Personal information
- Born: 4 November 1994 (age 31) Jessore, Bangladesh
- Height: 6 ft 1 in (185 cm)
- Batting: Right-handed
- Bowling: Off break
- Role: Wicket-keeper batsman

Domestic team information
- 2012-Present: Jashore
- 2019: Prime Doleshwar Sporting Club (squad no. 84)
- 2018: Kala Bagan Krira Chakra (squad no. 48)
- 2022: Minister Dhaka

Career statistics
| Competition | FC | LA | T20 |
| Matches | 15 | 45 | 36 |
| Runs scored | 566 | 1,262 | 547 |
| Batting average | 22.64 | 28.68 | 17.64 |
| 100s/50s | 0/4 | 1/6 | 0/2 |
| Top score | 92 | 123 | 65 |
| Catches/stumpings | 34/1 | 31/11 | 24/6 |
- Source: ESPNcricinfo, 18 July 2025

= Imran Uzzaman =

Bangladeshi cricketer (born 1994)

Imran Uzzaman (born 4 November 1994) is a Bangladeshi cricketer who plays as a wicket-keeper batsman.
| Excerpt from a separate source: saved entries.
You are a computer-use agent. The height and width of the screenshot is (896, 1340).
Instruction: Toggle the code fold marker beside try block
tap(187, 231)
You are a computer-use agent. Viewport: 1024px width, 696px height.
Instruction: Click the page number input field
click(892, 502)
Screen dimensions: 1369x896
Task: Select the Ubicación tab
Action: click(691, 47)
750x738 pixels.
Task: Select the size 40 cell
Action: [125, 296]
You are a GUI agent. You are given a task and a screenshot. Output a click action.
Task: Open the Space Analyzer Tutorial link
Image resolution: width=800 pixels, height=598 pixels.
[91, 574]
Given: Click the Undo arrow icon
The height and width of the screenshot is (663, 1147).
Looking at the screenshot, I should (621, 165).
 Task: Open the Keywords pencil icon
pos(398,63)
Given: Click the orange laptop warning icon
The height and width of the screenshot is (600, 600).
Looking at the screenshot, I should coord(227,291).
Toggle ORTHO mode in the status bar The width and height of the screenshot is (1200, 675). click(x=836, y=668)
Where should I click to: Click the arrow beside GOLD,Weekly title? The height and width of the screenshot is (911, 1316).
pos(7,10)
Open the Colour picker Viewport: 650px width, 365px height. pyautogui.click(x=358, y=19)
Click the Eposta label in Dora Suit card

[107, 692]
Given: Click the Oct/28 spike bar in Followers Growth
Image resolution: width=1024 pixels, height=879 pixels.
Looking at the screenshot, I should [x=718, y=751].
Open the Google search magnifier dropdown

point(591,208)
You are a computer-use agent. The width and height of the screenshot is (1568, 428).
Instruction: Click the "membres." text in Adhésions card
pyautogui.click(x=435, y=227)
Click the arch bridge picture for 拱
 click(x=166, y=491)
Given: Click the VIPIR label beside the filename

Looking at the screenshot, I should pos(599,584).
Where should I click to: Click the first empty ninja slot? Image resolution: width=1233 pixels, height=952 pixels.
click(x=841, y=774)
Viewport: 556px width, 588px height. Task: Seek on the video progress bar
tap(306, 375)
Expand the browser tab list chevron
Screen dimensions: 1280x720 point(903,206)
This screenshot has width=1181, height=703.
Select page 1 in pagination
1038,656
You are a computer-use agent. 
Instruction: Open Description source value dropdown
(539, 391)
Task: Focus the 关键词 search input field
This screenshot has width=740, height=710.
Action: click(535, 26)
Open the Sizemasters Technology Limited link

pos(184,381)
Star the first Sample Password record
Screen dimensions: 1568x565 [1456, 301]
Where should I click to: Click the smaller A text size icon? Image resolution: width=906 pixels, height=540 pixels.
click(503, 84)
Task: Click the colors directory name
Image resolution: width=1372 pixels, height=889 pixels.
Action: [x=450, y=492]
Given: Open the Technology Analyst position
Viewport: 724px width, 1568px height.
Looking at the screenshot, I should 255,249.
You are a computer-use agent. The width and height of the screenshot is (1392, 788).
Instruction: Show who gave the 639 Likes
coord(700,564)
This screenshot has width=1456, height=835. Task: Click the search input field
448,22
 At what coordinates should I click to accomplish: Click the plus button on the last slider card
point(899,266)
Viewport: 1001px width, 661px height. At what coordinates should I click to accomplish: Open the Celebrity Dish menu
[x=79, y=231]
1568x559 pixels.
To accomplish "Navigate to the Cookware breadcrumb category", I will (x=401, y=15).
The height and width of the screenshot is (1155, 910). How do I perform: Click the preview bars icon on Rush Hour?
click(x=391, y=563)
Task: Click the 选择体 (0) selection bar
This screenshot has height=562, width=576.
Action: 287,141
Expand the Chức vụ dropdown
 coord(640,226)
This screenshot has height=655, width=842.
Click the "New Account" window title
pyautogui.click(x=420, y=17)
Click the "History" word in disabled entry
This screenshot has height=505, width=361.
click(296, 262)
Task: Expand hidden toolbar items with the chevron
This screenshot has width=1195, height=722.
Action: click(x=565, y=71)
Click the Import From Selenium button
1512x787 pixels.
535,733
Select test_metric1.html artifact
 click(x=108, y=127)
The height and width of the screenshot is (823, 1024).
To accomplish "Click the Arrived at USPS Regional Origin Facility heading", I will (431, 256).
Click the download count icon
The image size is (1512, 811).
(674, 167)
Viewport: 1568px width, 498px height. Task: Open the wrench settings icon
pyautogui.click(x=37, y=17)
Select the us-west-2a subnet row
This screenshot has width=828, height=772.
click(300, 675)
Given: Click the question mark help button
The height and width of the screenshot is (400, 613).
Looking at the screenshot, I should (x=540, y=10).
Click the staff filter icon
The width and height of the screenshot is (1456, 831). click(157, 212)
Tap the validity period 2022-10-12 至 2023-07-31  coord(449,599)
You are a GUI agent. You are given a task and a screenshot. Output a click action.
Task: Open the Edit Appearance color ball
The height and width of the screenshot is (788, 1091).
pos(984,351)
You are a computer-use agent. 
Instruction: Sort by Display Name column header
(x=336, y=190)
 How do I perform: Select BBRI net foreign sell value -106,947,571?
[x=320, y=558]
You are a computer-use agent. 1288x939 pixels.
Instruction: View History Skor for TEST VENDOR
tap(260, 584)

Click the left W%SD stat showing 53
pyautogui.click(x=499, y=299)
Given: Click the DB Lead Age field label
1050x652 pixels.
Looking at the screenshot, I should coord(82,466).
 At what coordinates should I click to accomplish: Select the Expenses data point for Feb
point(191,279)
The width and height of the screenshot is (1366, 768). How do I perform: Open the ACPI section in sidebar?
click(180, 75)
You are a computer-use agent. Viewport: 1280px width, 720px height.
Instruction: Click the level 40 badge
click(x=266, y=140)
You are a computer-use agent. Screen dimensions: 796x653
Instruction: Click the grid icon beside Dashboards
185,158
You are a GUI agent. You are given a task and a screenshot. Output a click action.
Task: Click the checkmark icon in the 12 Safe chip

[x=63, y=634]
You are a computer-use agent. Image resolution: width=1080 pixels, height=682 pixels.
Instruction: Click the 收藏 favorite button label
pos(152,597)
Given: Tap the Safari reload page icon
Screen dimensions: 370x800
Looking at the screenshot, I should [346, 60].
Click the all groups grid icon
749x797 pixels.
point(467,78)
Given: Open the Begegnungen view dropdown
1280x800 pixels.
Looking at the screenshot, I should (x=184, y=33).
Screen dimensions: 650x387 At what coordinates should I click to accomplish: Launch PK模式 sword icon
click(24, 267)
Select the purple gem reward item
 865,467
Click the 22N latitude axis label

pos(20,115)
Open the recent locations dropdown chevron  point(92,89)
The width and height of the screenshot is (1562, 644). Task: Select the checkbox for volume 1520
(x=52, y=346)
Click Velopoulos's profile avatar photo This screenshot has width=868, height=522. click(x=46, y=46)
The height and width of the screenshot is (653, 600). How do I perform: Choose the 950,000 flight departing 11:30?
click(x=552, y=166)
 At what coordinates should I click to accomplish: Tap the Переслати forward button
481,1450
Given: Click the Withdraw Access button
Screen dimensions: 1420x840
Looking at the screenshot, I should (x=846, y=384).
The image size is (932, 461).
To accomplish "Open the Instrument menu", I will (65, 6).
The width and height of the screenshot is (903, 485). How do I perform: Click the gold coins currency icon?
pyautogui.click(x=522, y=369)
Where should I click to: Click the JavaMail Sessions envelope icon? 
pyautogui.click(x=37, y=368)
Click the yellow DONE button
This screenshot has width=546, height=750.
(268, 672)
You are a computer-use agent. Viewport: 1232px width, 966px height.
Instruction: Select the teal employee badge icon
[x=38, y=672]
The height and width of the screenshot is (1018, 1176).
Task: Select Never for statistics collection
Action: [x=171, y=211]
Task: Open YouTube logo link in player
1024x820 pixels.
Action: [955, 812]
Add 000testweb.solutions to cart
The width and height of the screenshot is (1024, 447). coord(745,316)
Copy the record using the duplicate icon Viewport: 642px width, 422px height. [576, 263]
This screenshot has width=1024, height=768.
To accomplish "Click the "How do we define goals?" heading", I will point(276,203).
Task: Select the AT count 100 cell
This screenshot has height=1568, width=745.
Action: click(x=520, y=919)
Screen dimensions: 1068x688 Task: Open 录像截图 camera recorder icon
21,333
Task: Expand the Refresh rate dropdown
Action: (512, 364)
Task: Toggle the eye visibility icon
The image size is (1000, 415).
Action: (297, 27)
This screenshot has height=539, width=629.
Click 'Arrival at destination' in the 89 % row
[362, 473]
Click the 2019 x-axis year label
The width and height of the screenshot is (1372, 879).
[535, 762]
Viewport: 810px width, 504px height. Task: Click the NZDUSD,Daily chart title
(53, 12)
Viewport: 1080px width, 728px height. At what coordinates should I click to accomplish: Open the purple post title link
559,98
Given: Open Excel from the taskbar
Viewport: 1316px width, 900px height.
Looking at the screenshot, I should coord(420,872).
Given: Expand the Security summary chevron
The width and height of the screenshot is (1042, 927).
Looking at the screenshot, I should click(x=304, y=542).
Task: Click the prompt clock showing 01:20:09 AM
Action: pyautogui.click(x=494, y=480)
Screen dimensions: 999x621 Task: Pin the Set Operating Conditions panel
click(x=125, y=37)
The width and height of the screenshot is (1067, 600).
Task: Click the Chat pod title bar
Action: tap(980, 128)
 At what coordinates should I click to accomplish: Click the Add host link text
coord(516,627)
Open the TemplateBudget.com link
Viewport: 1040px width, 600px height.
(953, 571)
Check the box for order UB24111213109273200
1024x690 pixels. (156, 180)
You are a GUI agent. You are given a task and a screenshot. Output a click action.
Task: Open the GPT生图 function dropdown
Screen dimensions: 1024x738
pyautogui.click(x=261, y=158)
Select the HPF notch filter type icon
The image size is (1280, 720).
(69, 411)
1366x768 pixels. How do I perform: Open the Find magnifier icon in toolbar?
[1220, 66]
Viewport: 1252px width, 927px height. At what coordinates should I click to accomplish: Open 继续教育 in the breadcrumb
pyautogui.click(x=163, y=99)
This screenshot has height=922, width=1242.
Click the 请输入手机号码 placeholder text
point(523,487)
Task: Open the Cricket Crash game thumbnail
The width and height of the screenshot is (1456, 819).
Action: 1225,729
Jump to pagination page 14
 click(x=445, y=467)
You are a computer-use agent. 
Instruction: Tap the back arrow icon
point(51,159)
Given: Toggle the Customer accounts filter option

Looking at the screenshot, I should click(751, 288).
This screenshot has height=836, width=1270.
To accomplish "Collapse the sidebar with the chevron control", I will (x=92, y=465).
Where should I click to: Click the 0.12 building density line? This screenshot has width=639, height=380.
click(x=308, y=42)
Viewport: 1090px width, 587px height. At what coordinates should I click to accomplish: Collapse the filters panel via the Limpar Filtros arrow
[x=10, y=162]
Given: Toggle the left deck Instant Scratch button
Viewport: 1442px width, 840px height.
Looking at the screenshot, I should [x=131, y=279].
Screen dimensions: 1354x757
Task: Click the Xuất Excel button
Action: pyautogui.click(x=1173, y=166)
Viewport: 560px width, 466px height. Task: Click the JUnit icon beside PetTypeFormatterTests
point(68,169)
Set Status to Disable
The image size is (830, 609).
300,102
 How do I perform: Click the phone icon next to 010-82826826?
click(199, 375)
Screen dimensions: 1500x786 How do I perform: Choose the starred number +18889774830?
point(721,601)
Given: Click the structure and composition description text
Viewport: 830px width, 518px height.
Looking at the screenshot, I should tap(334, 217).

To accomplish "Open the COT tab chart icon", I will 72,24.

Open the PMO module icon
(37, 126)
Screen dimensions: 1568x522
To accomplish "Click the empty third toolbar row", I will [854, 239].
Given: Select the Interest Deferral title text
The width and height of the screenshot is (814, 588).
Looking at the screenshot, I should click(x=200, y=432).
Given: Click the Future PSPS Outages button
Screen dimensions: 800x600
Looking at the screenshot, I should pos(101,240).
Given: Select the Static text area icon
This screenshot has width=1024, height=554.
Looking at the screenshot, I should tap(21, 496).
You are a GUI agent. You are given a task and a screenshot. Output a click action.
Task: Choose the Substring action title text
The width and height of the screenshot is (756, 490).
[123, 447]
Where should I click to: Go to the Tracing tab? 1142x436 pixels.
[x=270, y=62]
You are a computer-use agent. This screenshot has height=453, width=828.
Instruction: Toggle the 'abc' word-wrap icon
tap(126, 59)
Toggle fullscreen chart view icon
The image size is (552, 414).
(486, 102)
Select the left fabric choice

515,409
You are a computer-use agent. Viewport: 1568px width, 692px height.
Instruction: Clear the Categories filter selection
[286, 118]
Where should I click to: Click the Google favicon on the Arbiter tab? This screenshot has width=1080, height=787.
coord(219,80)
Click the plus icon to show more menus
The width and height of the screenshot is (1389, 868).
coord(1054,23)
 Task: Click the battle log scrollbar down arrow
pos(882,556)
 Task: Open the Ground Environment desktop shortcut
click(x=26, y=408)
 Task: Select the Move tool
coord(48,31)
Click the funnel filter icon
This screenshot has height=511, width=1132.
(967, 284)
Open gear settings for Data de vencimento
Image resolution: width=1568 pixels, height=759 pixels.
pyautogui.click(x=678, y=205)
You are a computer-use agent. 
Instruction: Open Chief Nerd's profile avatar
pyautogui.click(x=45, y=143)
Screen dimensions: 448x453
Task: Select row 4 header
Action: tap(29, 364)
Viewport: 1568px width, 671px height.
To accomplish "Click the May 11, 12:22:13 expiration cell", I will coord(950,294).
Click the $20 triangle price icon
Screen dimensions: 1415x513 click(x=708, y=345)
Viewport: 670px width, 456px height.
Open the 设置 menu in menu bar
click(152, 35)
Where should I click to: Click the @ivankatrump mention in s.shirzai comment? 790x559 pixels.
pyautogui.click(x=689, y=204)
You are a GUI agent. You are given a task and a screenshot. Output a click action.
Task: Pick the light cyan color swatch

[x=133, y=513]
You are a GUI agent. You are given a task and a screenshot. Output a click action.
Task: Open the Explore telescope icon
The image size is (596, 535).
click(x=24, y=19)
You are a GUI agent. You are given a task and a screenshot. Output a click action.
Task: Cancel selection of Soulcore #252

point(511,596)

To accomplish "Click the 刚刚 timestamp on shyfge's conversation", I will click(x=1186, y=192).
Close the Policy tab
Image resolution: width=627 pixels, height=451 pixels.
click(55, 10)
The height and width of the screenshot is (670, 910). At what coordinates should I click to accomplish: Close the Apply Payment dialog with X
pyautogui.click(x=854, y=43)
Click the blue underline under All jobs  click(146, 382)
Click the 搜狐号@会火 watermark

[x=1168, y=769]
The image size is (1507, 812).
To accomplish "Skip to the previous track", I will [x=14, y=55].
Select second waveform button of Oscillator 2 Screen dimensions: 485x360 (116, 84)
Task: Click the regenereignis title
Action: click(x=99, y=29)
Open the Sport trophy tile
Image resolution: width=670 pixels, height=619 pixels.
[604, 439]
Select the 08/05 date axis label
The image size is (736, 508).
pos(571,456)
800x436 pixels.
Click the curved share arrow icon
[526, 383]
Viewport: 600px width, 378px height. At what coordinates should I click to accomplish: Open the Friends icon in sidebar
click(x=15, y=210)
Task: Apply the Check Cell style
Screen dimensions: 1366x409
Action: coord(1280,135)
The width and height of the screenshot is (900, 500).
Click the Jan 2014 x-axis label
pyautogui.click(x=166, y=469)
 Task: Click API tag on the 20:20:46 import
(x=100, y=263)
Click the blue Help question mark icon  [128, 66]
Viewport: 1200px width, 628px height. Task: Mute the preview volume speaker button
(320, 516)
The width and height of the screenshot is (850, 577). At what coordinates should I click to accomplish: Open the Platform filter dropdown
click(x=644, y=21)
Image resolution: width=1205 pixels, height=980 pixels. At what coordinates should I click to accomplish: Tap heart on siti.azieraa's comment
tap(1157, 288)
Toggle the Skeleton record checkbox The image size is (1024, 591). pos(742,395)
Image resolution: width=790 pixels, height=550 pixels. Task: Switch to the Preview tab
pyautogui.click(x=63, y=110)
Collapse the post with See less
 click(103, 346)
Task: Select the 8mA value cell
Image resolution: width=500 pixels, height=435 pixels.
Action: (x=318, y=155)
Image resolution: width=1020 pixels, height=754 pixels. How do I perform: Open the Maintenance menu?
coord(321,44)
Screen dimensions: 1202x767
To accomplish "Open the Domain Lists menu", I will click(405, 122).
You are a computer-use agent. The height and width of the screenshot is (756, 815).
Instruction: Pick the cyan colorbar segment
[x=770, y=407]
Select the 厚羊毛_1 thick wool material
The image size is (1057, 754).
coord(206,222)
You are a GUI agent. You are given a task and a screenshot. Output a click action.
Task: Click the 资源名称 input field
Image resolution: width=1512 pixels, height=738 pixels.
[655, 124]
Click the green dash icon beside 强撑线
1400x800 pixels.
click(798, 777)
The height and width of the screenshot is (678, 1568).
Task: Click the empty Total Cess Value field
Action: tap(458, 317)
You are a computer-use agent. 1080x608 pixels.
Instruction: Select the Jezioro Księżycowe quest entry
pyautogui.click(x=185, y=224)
He made his List A debut for Prime Doleshwar Sporting Club in the 2018–19 Dhaka Premier Division Cricket League on 27 March 2019. He made his first-class debut for Khulna Division in the 2019–20 National Cricket League on 10 October 2019. He made his Twenty20 debut on 31 May 2021, for Prime Doleshwar Sporting Club in the 2021 Dhaka Premier Division Twenty20 Cricket League.